The principal risk is that New Zealand pigs could eat uncooked imported pig meat, which is a most unlikely feeding practice among New Zealand pig farmers.
Our work showed that this risk can be effectively managed by limiting imports of uncooked pork to consumer-ready cuts that weigh no more than three kilograms and have had lymph nodes removed. The risk posed by these consumer-ready cuts of pork is negligible.
In addition to applying some tough standards at the border, MPI already has in place regulations in New Zealand that prohibit food waste which has come into contact with meat (cooked or uncooked) from being used as pig feed unless it has been heated to 100°C for one hour. These regulations will help further minimise any residual risk not addressed by the import standards.

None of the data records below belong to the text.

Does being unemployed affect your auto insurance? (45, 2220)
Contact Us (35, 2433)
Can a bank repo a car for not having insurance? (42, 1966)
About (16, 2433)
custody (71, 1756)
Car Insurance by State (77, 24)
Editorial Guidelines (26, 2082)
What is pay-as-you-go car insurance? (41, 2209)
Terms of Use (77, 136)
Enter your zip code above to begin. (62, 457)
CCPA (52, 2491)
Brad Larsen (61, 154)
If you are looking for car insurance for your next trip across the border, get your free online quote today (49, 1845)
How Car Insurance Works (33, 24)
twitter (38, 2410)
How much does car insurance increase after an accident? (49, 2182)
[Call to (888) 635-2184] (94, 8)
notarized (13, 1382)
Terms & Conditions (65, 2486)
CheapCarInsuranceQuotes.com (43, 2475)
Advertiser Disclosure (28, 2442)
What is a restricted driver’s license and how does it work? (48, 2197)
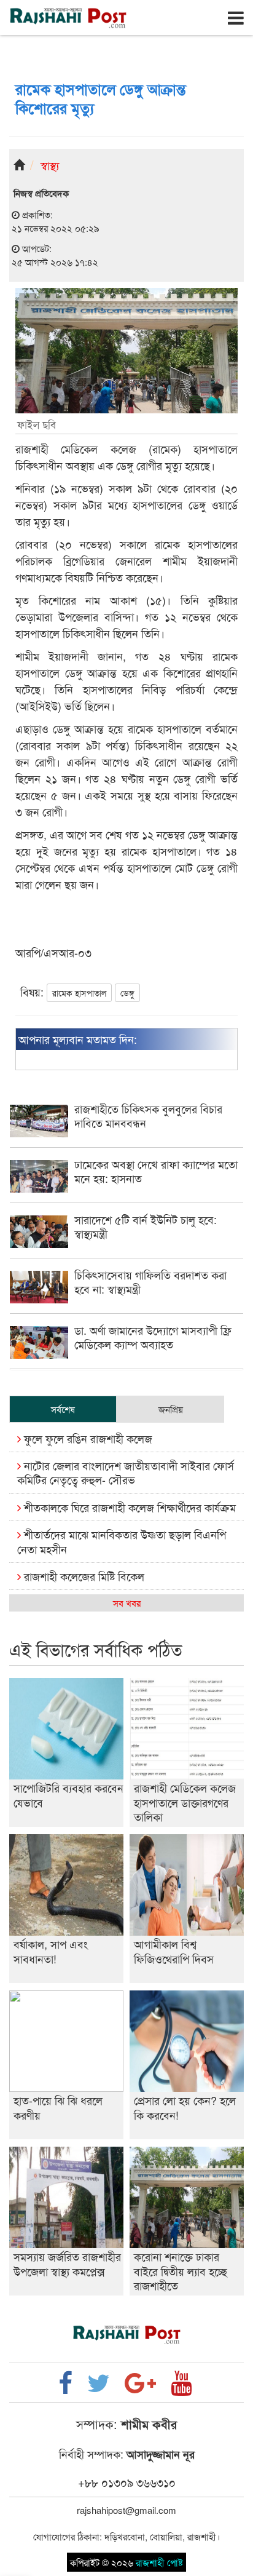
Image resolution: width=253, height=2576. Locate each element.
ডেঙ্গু (127, 993)
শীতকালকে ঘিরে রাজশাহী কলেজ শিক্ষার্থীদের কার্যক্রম (128, 1507)
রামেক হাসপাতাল (79, 993)
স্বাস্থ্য (50, 165)
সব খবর (127, 1602)
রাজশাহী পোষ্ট (159, 2562)
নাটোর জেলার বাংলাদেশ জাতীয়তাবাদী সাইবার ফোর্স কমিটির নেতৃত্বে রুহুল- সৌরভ (125, 1472)
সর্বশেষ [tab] (63, 1408)
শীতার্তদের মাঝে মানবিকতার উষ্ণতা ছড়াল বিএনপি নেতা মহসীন (121, 1541)
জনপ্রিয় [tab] (170, 1408)
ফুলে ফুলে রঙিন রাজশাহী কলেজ (86, 1438)
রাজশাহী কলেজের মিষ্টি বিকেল (82, 1576)
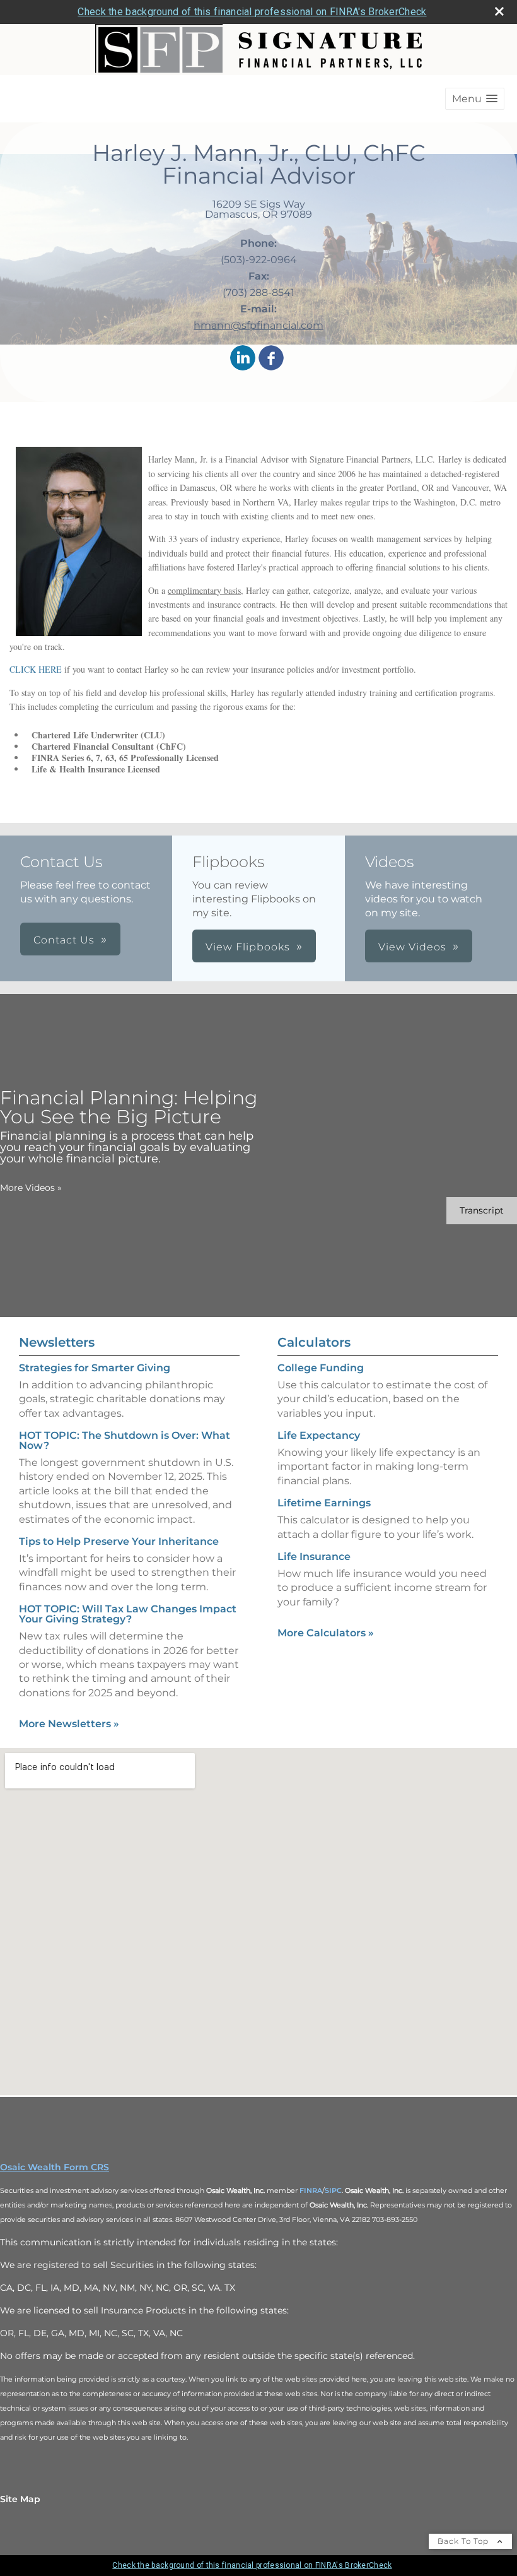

In May this year the High Court upheld the MPI Director-General’s decision to issue the new import health standards. The judgment validated our decision-making process and confirmed our role as an independent, objective science and evidence-based regulator.
There are some that argue even though the risk of PRRS entering New Zealand through raw pork imports might be low, why should we take it at all? The answer is that trade is critical to our prosperity as a nation, and trade is two-way. In order to get our products in to overseas markets, we need to let products in to ours. MPI’s role is to balance the opportunity trade creates with the risks that it can pose as well.
In the case of pork imports, we have taken a cautious, considered, evidencebased decision with the best interests of New Zealand top of mind.